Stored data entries

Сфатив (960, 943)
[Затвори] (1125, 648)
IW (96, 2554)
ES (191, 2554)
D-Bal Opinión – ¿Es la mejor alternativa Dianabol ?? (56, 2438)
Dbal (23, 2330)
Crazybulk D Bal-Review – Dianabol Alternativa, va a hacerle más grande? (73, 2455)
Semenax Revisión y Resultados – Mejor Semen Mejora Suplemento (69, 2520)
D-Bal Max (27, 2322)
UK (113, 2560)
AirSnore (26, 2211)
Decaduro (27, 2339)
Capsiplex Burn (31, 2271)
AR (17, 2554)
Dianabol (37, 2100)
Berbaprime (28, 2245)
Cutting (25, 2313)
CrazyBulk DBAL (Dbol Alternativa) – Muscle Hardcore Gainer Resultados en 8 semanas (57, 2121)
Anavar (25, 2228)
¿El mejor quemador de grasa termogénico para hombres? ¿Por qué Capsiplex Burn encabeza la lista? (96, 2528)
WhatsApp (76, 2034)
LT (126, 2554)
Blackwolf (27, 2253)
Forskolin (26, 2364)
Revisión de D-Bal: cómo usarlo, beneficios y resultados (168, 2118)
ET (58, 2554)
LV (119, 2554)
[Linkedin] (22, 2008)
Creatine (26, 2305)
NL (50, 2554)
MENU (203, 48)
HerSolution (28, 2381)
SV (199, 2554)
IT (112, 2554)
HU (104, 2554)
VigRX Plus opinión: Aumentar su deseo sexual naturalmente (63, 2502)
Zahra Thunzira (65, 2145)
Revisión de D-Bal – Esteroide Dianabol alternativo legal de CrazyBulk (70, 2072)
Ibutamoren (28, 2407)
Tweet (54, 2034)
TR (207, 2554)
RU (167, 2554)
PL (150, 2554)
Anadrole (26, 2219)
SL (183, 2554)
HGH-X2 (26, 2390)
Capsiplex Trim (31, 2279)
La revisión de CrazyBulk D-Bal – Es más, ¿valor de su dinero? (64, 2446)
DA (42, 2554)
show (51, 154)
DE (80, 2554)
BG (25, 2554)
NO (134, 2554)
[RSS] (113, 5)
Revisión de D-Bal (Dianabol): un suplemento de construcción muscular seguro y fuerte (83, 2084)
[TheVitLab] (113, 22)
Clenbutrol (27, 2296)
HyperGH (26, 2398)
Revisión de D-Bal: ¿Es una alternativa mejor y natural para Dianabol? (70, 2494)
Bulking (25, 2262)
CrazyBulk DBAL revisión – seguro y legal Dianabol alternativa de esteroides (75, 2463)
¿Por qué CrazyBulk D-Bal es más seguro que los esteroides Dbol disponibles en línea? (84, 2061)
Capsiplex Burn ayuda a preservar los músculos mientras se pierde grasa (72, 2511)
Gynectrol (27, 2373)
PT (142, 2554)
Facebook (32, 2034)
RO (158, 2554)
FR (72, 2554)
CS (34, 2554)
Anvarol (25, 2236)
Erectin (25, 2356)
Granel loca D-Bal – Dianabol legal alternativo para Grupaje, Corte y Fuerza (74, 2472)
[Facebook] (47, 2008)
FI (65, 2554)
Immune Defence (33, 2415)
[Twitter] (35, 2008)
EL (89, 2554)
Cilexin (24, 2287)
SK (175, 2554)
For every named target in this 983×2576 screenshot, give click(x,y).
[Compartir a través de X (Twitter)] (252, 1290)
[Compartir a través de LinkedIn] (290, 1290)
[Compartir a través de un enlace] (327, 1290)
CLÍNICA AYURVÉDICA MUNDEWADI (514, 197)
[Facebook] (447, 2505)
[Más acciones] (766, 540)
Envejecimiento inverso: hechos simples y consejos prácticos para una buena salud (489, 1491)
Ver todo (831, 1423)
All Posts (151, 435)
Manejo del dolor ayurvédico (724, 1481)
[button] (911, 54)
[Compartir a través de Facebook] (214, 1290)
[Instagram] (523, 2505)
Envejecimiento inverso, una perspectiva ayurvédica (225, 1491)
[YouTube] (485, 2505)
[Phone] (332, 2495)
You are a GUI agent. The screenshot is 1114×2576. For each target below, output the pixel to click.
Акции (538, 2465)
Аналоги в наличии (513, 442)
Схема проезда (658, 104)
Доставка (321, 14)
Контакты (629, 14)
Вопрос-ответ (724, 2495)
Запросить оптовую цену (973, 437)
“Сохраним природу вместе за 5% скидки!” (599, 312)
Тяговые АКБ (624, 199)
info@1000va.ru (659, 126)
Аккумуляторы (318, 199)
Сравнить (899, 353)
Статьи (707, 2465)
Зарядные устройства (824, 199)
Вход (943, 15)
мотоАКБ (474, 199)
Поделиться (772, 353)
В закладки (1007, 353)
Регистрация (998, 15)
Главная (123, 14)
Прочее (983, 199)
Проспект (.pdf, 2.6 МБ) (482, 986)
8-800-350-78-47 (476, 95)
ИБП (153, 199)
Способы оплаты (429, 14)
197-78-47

• _EXERCISE GOAL_
Your task is to reproduce the entries exactly, starting at the first line and ending with the line containing "[RSS] (113, 5)".

• _EXPECTED ANSWER_
Сфатив (960, 943)
[Затвори] (1125, 648)
IW (96, 2554)
ES (191, 2554)
D-Bal Opinión – ¿Es la mejor alternativa Dianabol ?? (56, 2438)
Dbal (23, 2330)
Crazybulk D Bal-Review – Dianabol Alternativa, va a hacerle más grande? (73, 2455)
Semenax Revisión y Resultados – Mejor Semen Mejora Suplemento (69, 2520)
D-Bal Max (27, 2322)
UK (113, 2560)
AirSnore (26, 2211)
Decaduro (27, 2339)
Capsiplex Burn (31, 2271)
AR (17, 2554)
Dianabol (37, 2100)
Berbaprime (28, 2245)
Cutting (25, 2313)
CrazyBulk DBAL (Dbol Alternativa) – Muscle Hardcore Gainer Resultados en 8 semanas (57, 2121)
Anavar (25, 2228)
¿El mejor quemador de grasa termogénico para hombres? ¿Por qué Capsiplex Burn encabeza la lista? (96, 2528)
WhatsApp (76, 2034)
LT (126, 2554)
Blackwolf (27, 2253)
Forskolin (26, 2364)
Revisión de D-Bal: cómo usarlo, beneficios y resultados (168, 2118)
ET (58, 2554)
LV (119, 2554)
[Linkedin] (22, 2008)
Creatine (26, 2305)
NL (50, 2554)
MENU (203, 48)
HerSolution (28, 2381)
SV (199, 2554)
IT (112, 2554)
HU (104, 2554)
VigRX Plus opinión: Aumentar su deseo sexual naturalmente (63, 2502)
Zahra Thunzira (65, 2145)
Revisión de D-Bal – Esteroide Dianabol alternativo legal de CrazyBulk (70, 2072)
Ibutamoren (28, 2407)
Tweet (54, 2034)
TR (207, 2554)
RU (167, 2554)
PL (150, 2554)
Anadrole (26, 2219)
SL (183, 2554)
HGH-X2 (26, 2390)
Capsiplex Trim (31, 2279)
La revisión de CrazyBulk D-Bal – Es más, ¿valor de su dinero? (64, 2446)
DA (42, 2554)
show (51, 154)
DE (80, 2554)
BG (25, 2554)
NO (134, 2554)
[RSS] (113, 5)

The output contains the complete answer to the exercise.